- Instructions for the task
Write the data below out exactly as it stands. Do not include the pictures.

Records to use Start Marker

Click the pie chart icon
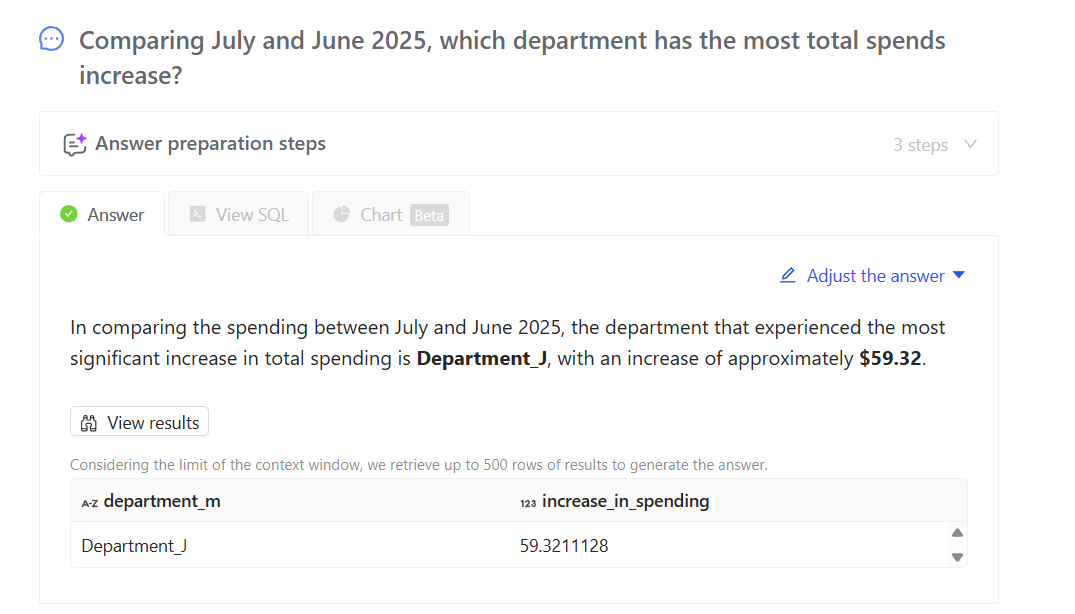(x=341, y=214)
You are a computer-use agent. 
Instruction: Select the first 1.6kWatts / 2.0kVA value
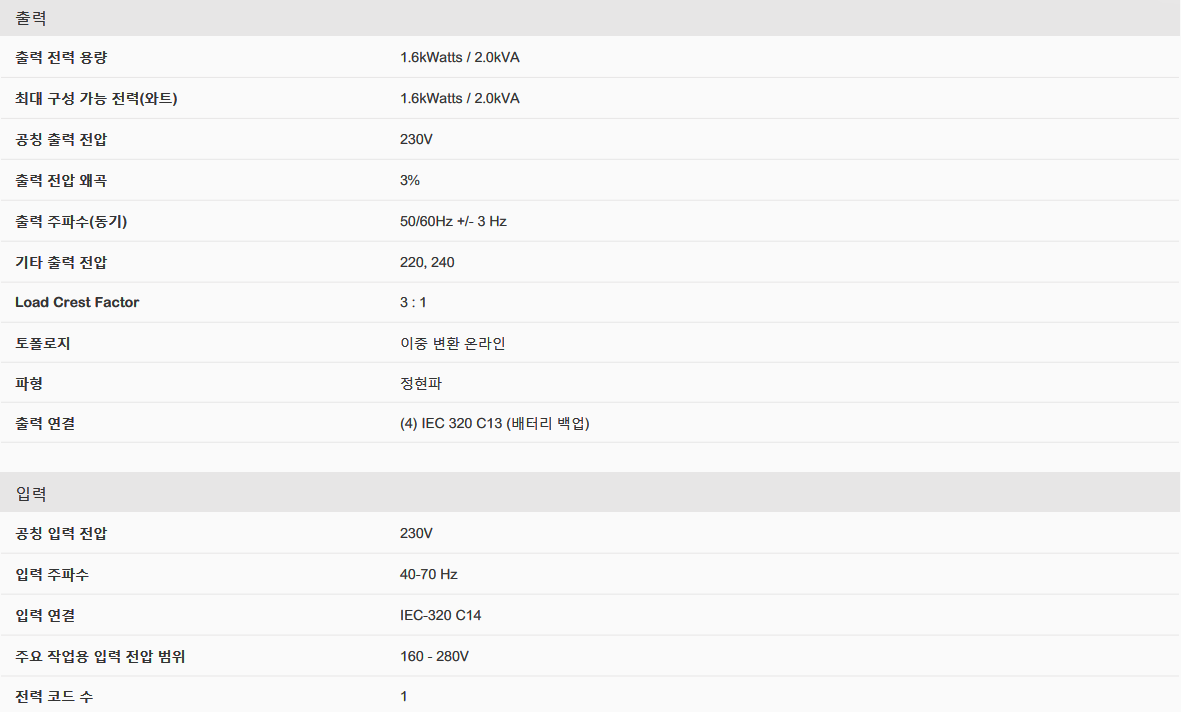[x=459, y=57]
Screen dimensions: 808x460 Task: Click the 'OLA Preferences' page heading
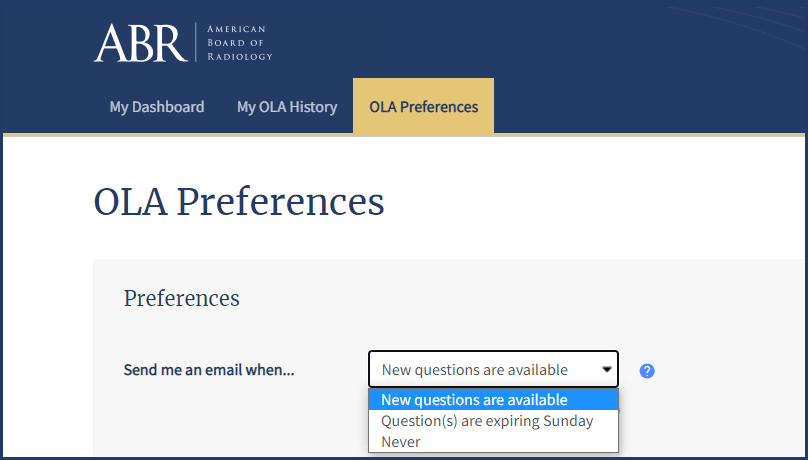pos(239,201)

Records to use End Marker

- Answer below
Click the pie chart icon
(x=341, y=214)
You are a computer-use agent. 
Instruction: Select the first 1.6kWatts / 2.0kVA value
[x=459, y=57]
Screen dimensions: 808x460 Task: Click the 'OLA Preferences' page heading
pos(239,201)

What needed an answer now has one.